**Exercise details:**
The reply should contain only the lines from the start of the records through the line with "Julianna Margulies is", reproduced verbatim and without pictures.

Stored data entries
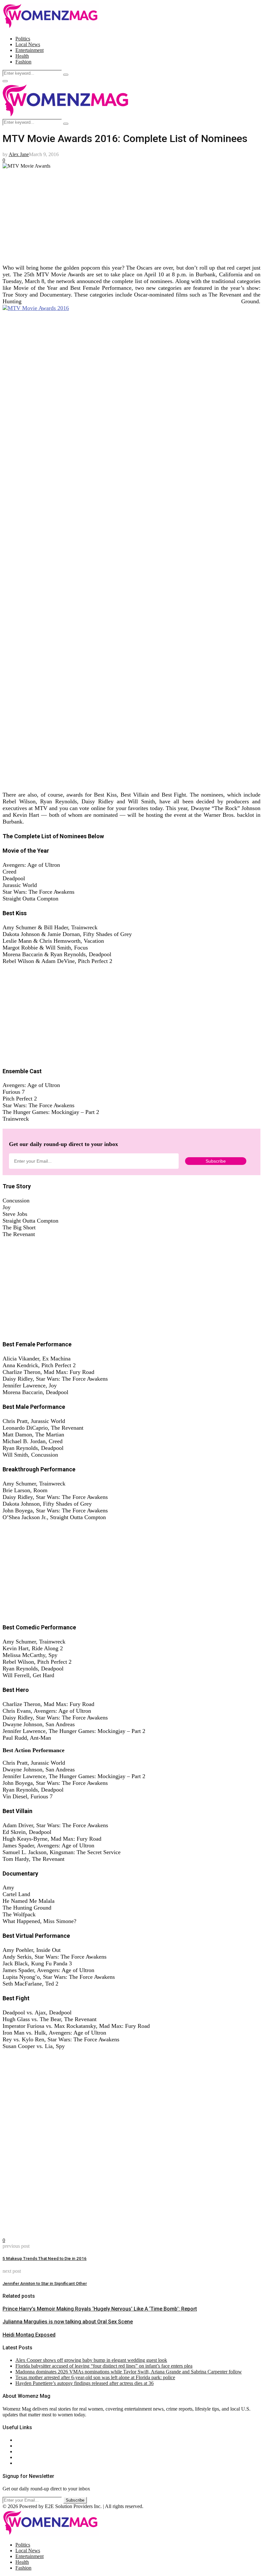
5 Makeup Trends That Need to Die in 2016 (45, 2258)
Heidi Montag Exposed (29, 2335)
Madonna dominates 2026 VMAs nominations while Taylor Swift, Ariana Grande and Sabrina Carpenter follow (128, 2371)
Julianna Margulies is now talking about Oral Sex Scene (68, 2322)
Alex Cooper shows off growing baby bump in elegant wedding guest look (91, 2360)
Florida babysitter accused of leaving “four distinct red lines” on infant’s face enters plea (103, 2366)
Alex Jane (19, 154)
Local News (27, 44)
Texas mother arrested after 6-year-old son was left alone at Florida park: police (95, 2377)
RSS (20, 2463)
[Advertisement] (131, 214)
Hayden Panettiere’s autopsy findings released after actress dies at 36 (84, 2383)
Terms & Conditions (35, 2457)
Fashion (23, 61)
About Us (25, 2440)
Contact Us (26, 2445)
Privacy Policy (30, 2451)
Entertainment (29, 50)
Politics (22, 38)
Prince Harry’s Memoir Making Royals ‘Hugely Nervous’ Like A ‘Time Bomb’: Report (100, 2309)
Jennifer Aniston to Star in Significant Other (45, 2283)
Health (22, 56)
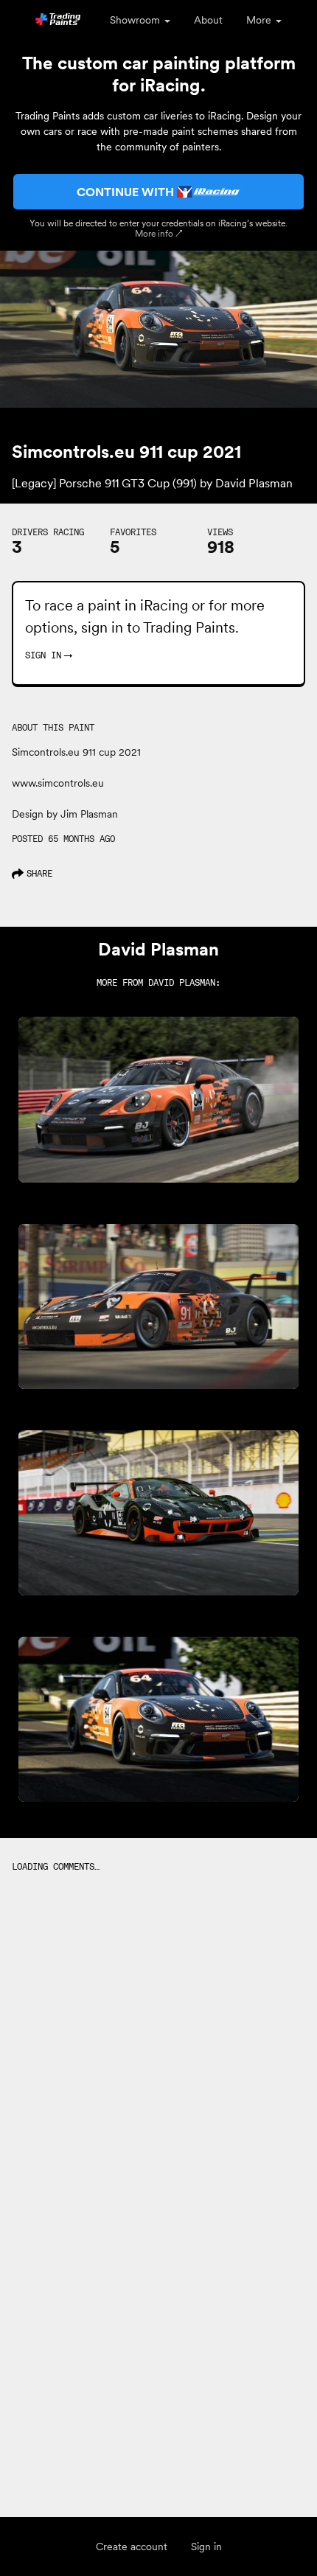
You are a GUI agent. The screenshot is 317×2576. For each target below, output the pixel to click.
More (260, 20)
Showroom (136, 20)
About (208, 20)
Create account (131, 2546)
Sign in (206, 2546)
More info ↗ (159, 233)
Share (39, 873)
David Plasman (181, 982)
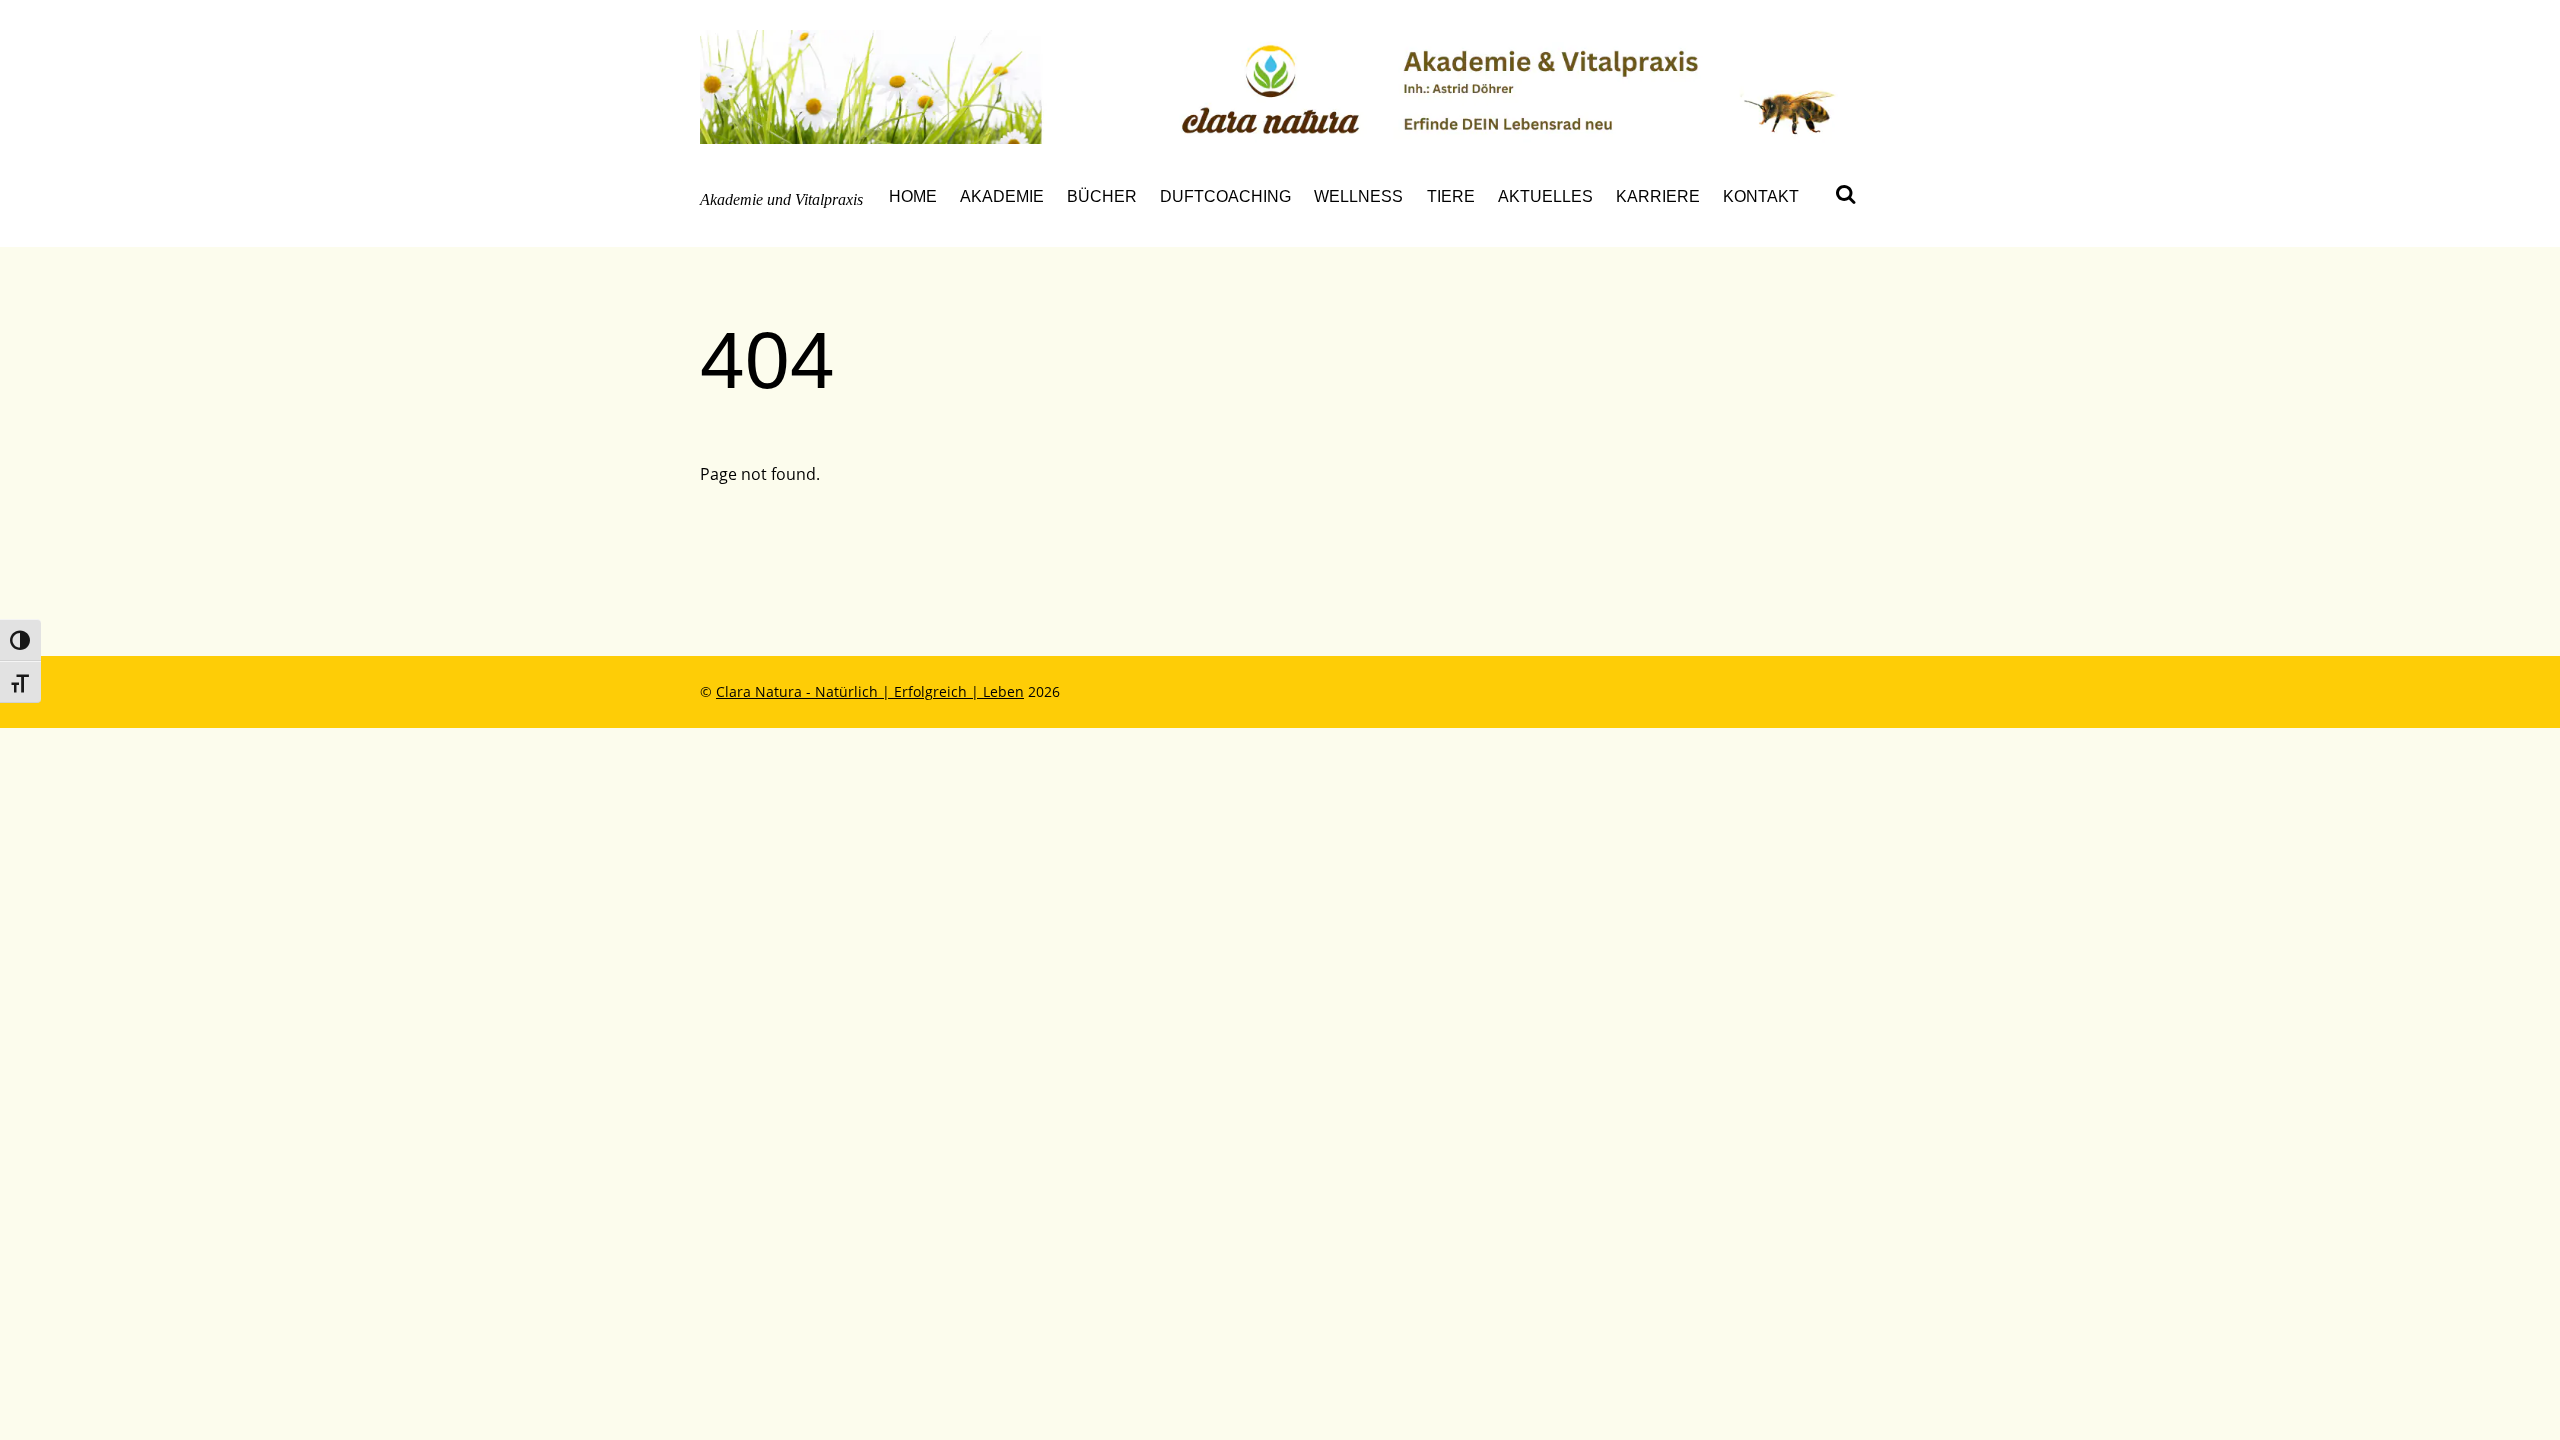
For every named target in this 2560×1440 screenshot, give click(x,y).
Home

**Solution to this task:**
5 Makeup Trends That Need to Die in 2016 (45, 2258)
Heidi Montag Exposed (29, 2335)
Madonna dominates 2026 VMAs nominations while Taylor Swift, Ariana Grande and Sabrina Carpenter follow (128, 2371)
Julianna Margulies is now talking about Oral Sex Scene (68, 2322)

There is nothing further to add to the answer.